Phil Karlton famously said, "There are only two hard things in Computer Science: cache invalidation and naming things." While the quote is often shared as a joke, cache invalidation genuinely is one of the trickiest challenges in system design. Get it wrong, and your users see stale data, your systems become inconsistent, and debugging becomes a nightmare.

Cache invalidation is the process of removing or updating cached data when the underlying source data changes. This guide covers every major invalidation strategy, their trade-offs, and practical code examples to help you choose the right approach for your system.

Why Is Cache Invalidation So Hard?

The fundamental tension is between performance and consistency. Caching exists to avoid expensive operations, but the moment the source data changes, the cached copy becomes stale. The challenges multiply in distributed systems:

Multiple cache layers: Browser cache, CDN, application cache, database query cache — which ones need invalidation?
Race conditions: Two concurrent writes can leave the cache in an inconsistent state.
Distributed coordination: Invalidating across multiple cache nodes requires reliable messaging.
Cascading dependencies: Updating a user's name might require invalidating their profile cache, their comments cache, their friends' feed caches, and more.

Invalidation Strategies

1. TTL-Based Invalidation (Time to Live)

The simplest approach: every cached entry has an expiration time. After the TTL expires, the entry is automatically removed, and the next request fetches fresh data from the source.

# Redis TTL commands
SET user:1001 '{"name":"Alice","role":"admin"}' EX 300    # Expires in 5 minutes
SETEX product:5001 3600 '{"name":"Widget","price":29.99}' # Expires in 1 hour

# Check remaining TTL
TTL user:1001        # Returns seconds remaining (e.g., 287)
PTTL user:1001       # Returns milliseconds remaining

# Update TTL without changing value
EXPIRE user:1001 600  # Reset to 10 minutes

# Remove expiration (make persistent)
PERSIST user:1001

Choosing TTL values depends on your tolerance for staleness:

Data Type	Suggested TTL	Reasoning
User session	15-30 minutes	Security — limit exposure window
Product catalog	1-24 hours	Changes infrequently, high read volume
Social media feed	30-60 seconds	Users expect near-real-time updates
Configuration/feature flags	1-5 minutes	Balance between freshness and reducing config service load
DNS records	5 minutes - 48 hours	DNS propagation latency is expected

Pros: Dead simple, self-healing (stale data eventually disappears), no coordination needed.
Cons: Data can be stale for up to the full TTL duration, not suitable when freshness is critical.

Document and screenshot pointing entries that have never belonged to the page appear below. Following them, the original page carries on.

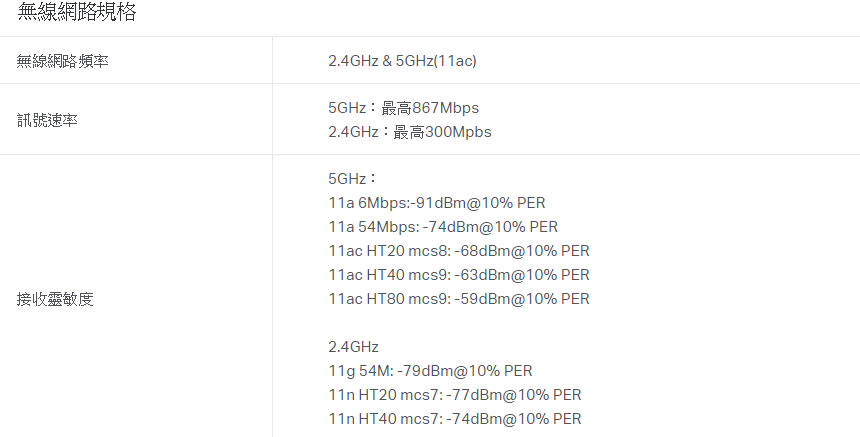The height and width of the screenshot is (437, 860).
Task: Click the 11n HT20 mcs7 line
Action: [x=455, y=395]
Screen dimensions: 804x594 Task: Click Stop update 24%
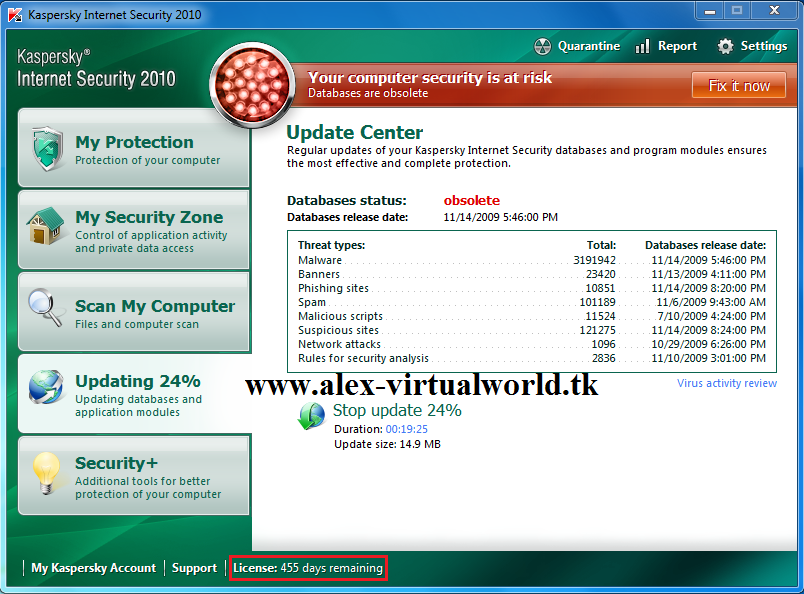point(396,410)
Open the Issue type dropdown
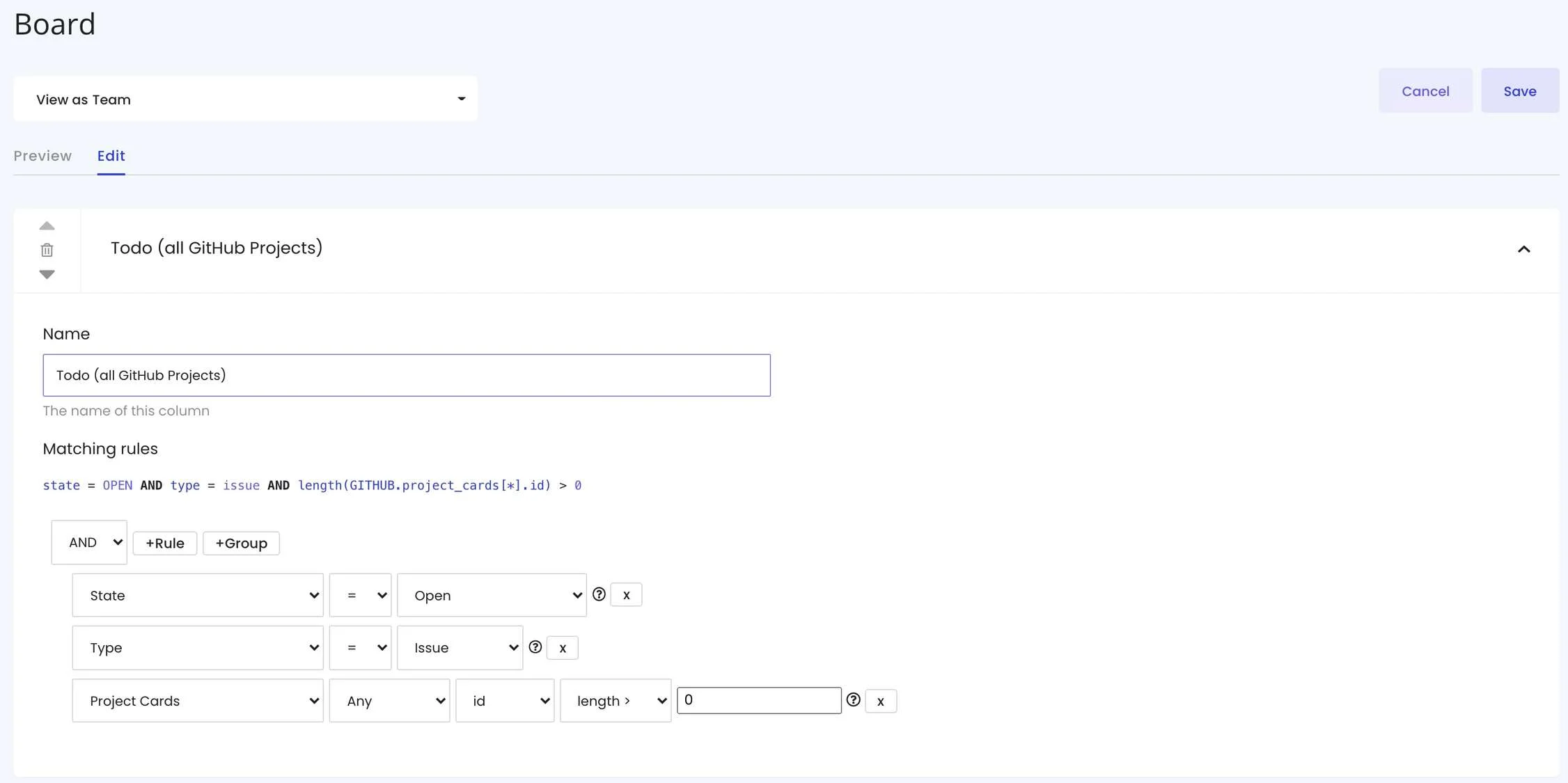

2. Event-Based Invalidation

Instead of waiting for TTL expiry, the system actively invalidates cache entries when the source data changes. This is typically implemented using a publish/subscribe mechanism or message queue.

# Event-based invalidation with Redis Pub/Sub

# Publisher (runs when data changes)
def update_product(product_id, new_data):
    # 1. Update database
    database.update("products", product_id, new_data)
    
    # 2. Publish invalidation event
    redis_client.publish("cache:invalidate", f"product:{product_id}")

# Subscriber (runs on each cache-holding server)
def listen_for_invalidations():
    pubsub = redis_client.pubsub()
    pubsub.subscribe("cache:invalidate")
    
    for message in pubsub.listen():
        if message["type"] == "message":
            cache_key = message["data"]
            local_cache.delete(cache_key)
            redis_client.delete(cache_key)
            print(f"Invalidated: {cache_key}")

Pros: Near-real-time invalidation, data freshness is excellent.
Cons: Added complexity, requires reliable messaging infrastructure, risk of missed events.

3. Write-Through Invalidation

In the write-through pattern, every write operation updates both the cache and the database simultaneously. The cache is always consistent with the database.

def write_through_update(key, value):
    # Update cache and database atomically
    try:
        # Step 1: Write to database
        database.update(key, value)
        
        # Step 2: Update cache with new value
        cache.set(key, value, ttl=3600)
        
        return True
    except DatabaseError:
        # If DB write fails, remove stale cache entry
        cache.delete(key)
        raise

Pros: Strong consistency between cache and database, simple mental model.
Cons: Higher write latency (must write to both), not truly atomic without distributed transactions.

4. Write-Behind (Write-Back) Invalidation

The write-behind pattern writes to the cache immediately and asynchronously writes to the database later. This provides low write latency but risks data loss if the cache fails before the database write completes.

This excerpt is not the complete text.